Tuesday, June 18, 2013

Man's Best Friend

You may think that this is going to be a discussion of the differences in the treatment of animals between the States and Cameroon, but you would be wrong.

This is about critters.

I have recently been going through this "everything deserves to live and has a place in the CIRCLE OF LIFE AND IT MOVES US ALL" phase. I can tell you now that it's over. Maybe it's that it doesn't really work in Africa.

Right now, my skin is a battlefield. Picture WWI. Mustard gas. Barbed wire. Pus. Blood. The dead and dying. (I may be taking this a little far, when I don't have my camera to upload the poorly lit and fuzzily frightening picture I took of my ankle last night)
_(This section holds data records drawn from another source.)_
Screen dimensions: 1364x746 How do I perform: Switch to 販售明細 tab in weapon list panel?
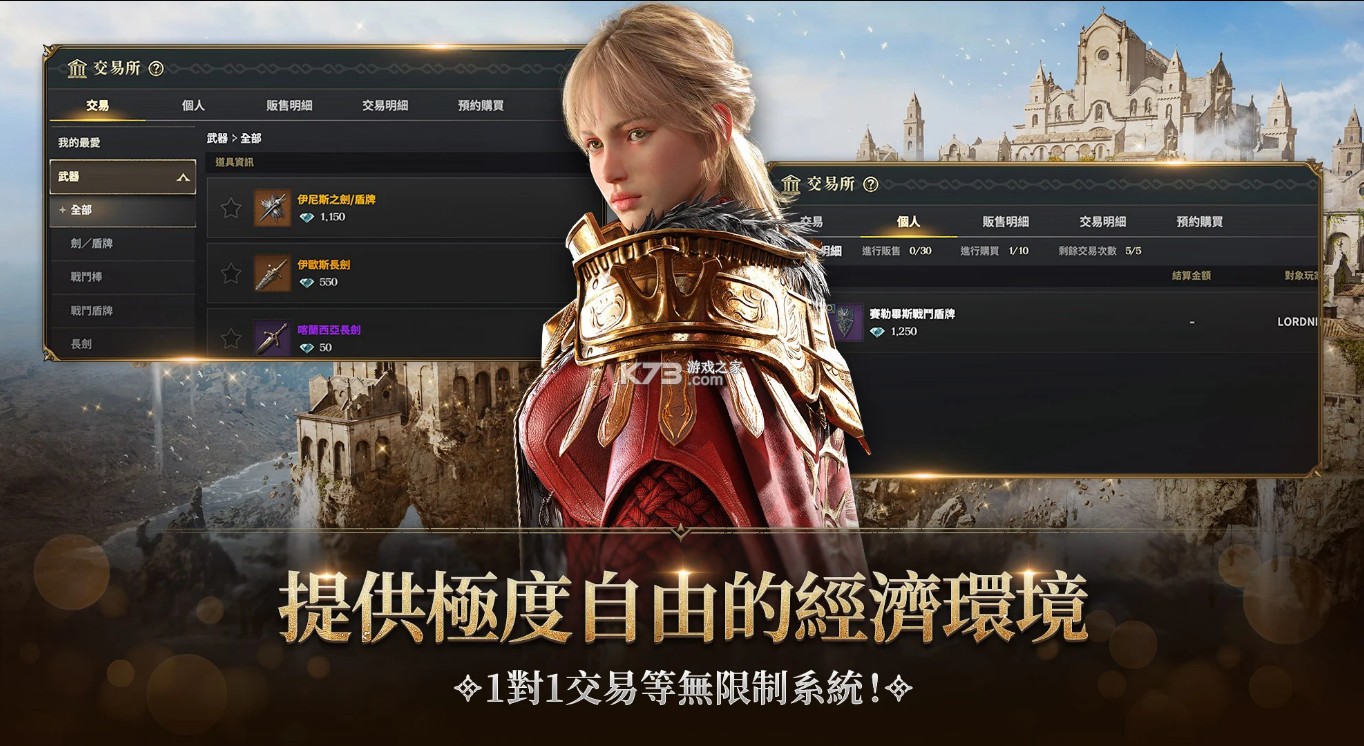pyautogui.click(x=289, y=105)
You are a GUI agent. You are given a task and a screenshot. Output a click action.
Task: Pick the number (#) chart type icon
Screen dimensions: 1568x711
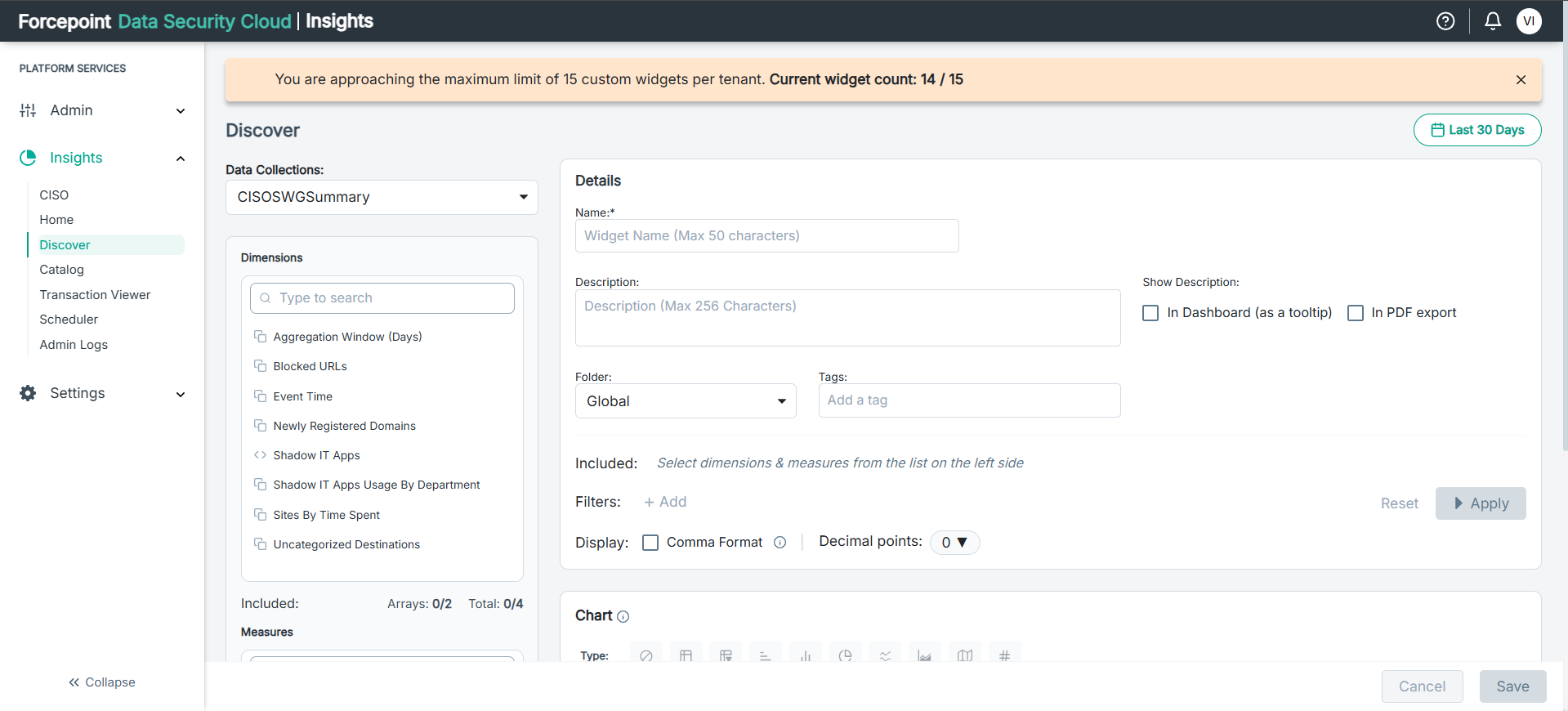[1004, 655]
There are these things called moute-moutes and they might look like slightly-bigger gnats, but they are not. Darwin would love them. They eat everything - bananas, pineapples and especially me. When they bite you, it stings a little and you look down and there's a spot of blood on your ankle, hand, elbow, foot, whatever. Then you know that you have a giant raised red itchy bug bite with a liquid filled raised head that sometimes gets bigger than a pencil eraser.

There are also of course mosquitos and ants.

And then yesterday, I found out about blister beetles. This is not something I pulled from Harry Potter. They are real. They land on you and inject ACID into your skin, which then peels up like you have been BURNED BY ACID, because you have. I think I might have gotten one.

Right now, there's a mark a little smaller than a deck of cards on my leg that is a really angry red color and is fevery and now my ankle is swelling...just after I got over have swollen ankles and feet from the heat.

Also, last night went to the bathroom. Dropped trou and got ready to do my business and a massive roach raced between my legs to hang out on the doorway, so I was effectively trapped.

I can deal with spiders. I can deal with moutemoutes. I can even deal with blister beetles, but there is something about a roach that I just cannot deal with. I attempted to kill it using my heavy-duty hiking boots, but pas de chance (no luck); it disappeared into the night.

(More happy things to follow. I'll try to get a picture of me with a million bananas soon)

1 comment:

  1. Your title is misleading. I was expecting a happy tale about how you found the perfect companion blah blah blah. Not about horrible bugs injecting things into your skin. If you need more scar cream, we can send it. Also, send me a letter.